== DATA FOR ANALYSIS ==
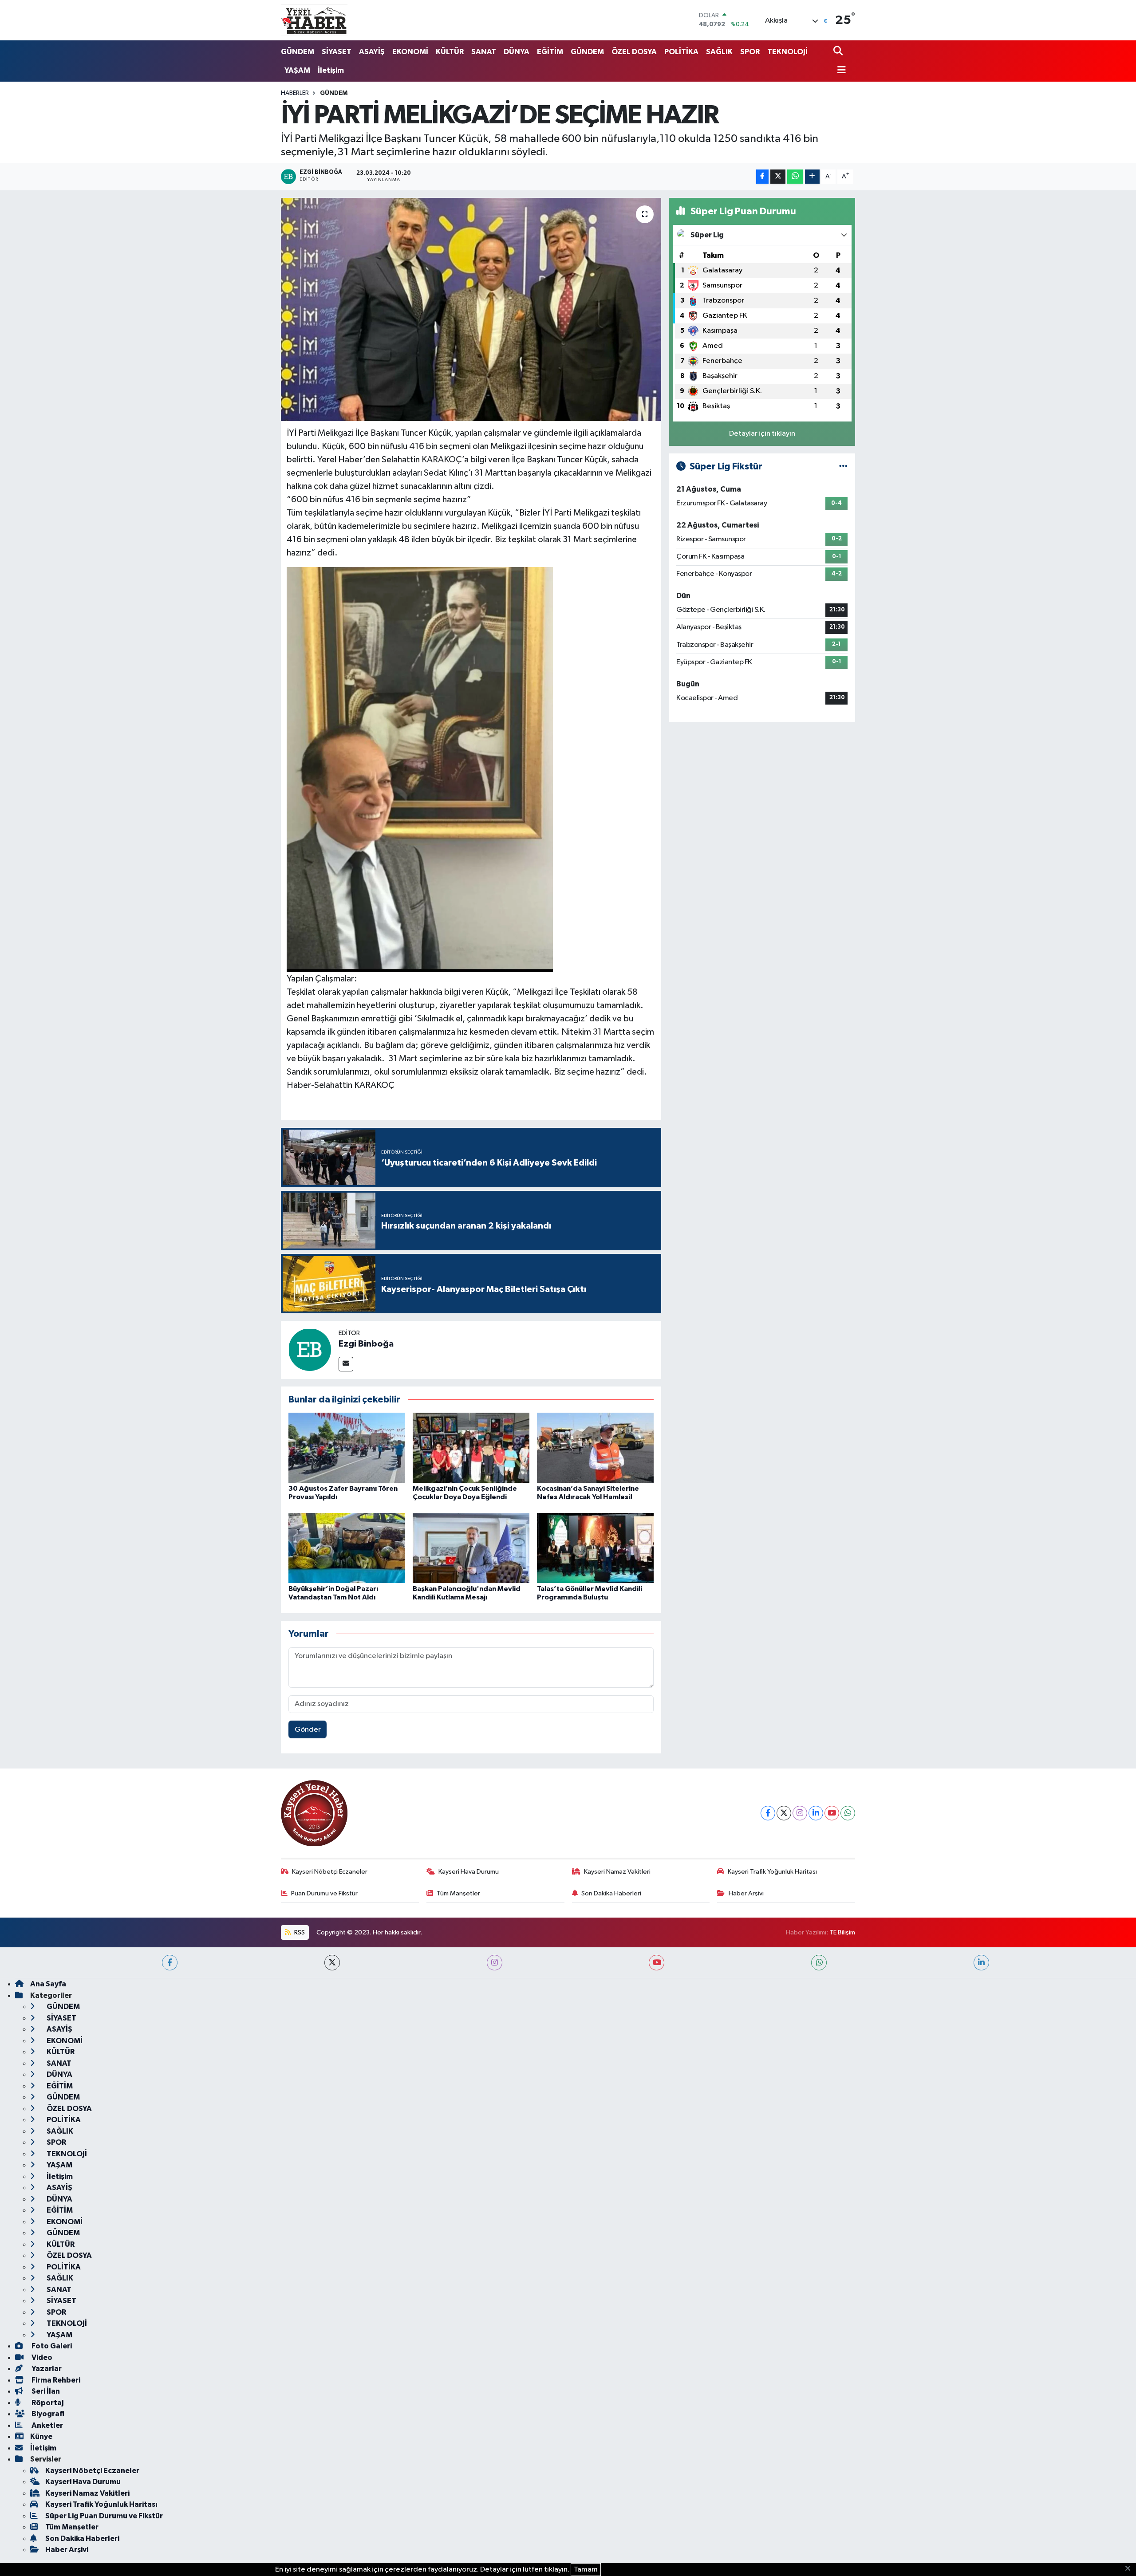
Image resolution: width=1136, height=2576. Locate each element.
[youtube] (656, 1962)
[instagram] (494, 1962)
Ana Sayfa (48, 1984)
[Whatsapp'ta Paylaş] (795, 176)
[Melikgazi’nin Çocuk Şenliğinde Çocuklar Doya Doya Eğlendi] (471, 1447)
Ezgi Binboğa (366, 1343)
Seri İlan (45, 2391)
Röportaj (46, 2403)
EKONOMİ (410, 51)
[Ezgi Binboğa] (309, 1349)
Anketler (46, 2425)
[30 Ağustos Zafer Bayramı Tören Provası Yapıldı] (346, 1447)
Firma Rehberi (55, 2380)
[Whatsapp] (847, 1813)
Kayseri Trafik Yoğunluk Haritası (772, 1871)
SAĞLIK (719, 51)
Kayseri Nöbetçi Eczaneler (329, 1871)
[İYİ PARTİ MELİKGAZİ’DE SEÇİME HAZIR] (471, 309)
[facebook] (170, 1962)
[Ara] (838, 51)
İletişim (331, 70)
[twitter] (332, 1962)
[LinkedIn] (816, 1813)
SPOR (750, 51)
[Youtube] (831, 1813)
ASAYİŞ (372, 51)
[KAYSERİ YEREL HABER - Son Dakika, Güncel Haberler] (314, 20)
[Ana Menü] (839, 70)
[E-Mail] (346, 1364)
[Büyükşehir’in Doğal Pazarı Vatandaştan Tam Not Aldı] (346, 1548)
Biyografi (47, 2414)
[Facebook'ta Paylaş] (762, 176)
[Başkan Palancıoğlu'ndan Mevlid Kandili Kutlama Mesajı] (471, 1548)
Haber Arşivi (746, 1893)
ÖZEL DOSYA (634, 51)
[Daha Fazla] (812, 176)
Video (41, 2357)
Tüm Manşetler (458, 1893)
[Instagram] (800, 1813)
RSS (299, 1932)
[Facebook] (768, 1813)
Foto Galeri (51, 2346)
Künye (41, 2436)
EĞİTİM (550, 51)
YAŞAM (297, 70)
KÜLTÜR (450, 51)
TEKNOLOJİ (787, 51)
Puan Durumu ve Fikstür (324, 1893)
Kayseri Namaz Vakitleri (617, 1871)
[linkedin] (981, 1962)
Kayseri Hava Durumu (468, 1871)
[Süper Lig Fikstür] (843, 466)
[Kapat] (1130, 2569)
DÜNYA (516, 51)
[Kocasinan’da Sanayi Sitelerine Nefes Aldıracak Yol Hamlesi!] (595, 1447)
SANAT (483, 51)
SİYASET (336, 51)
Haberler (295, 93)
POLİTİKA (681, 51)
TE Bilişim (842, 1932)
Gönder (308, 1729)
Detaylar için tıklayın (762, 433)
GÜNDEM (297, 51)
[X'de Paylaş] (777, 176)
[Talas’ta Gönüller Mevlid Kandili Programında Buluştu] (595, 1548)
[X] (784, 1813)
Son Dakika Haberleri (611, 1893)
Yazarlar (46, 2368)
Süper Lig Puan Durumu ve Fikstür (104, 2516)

== EXERCISE BRIEF ==
Your reply must contain each entry exactly as written and no pictures.

== ANSWER BOX ==
Image resolution: width=1136, height=2576. Locate each element.
[youtube] (656, 1962)
[instagram] (494, 1962)
Ana Sayfa (48, 1984)
[Whatsapp'ta Paylaş] (795, 176)
[Melikgazi’nin Çocuk Şenliğinde Çocuklar Doya Doya Eğlendi] (471, 1447)
Ezgi Binboğa (366, 1343)
Seri İlan (45, 2391)
Röportaj (46, 2403)
EKONOMİ (410, 51)
[Ezgi Binboğa] (309, 1349)
Anketler (46, 2425)
[30 Ağustos Zafer Bayramı Tören Provası Yapıldı] (346, 1447)
Firma Rehberi (55, 2380)
[Whatsapp] (847, 1813)
Kayseri Trafik Yoğunluk Haritası (772, 1871)
SAĞLIK (719, 51)
Kayseri Nöbetçi Eczaneler (329, 1871)
[İYİ PARTİ MELİKGAZİ’DE SEÇİME HAZIR] (471, 309)
[facebook] (170, 1962)
[Ara] (838, 51)
İletişim (331, 70)
[twitter] (332, 1962)
[LinkedIn] (816, 1813)
SPOR (750, 51)
[Youtube] (831, 1813)
ASAYİŞ (372, 51)
[KAYSERİ YEREL HABER - Son Dakika, Güncel Haberler] (314, 20)
[Ana Menü] (839, 70)
[E-Mail] (346, 1364)
[Büyükşehir’in Doğal Pazarı Vatandaştan Tam Not Aldı] (346, 1548)
Biyografi (47, 2414)
[Facebook'ta Paylaş] (762, 176)
[Başkan Palancıoğlu'ndan Mevlid Kandili Kutlama Mesajı] (471, 1548)
Haber Arşivi (746, 1893)
ÖZEL DOSYA (634, 51)
[Daha Fazla] (812, 176)
Video (41, 2357)
Tüm Manşetler (458, 1893)
[Instagram] (800, 1813)
RSS (299, 1932)
[Facebook] (768, 1813)
Foto Galeri (51, 2346)
Künye (41, 2436)
EĞİTİM (550, 51)
YAŞAM (297, 70)
KÜLTÜR (450, 51)
TEKNOLOJİ (787, 51)
Puan Durumu ve Fikstür (324, 1893)
Kayseri Namaz Vakitleri (617, 1871)
[linkedin] (981, 1962)
Kayseri Hava Durumu (468, 1871)
[Süper Lig Fikstür] (843, 466)
[Kapat] (1130, 2569)
DÜNYA (516, 51)
[Kocasinan’da Sanayi Sitelerine Nefes Aldıracak Yol Hamlesi!] (595, 1447)
SANAT (483, 51)
SİYASET (336, 51)
Haberler (295, 93)
POLİTİKA (681, 51)
TE Bilişim (842, 1932)
Gönder (308, 1729)
Detaylar için tıklayın (762, 433)
GÜNDEM (297, 51)
[X'de Paylaş] (777, 176)
[Talas’ta Gönüller Mevlid Kandili Programında Buluştu] (595, 1548)
[X] (784, 1813)
Son Dakika Haberleri (611, 1893)
Yazarlar (46, 2368)
Süper Lig Puan Durumu ve Fikstür (104, 2516)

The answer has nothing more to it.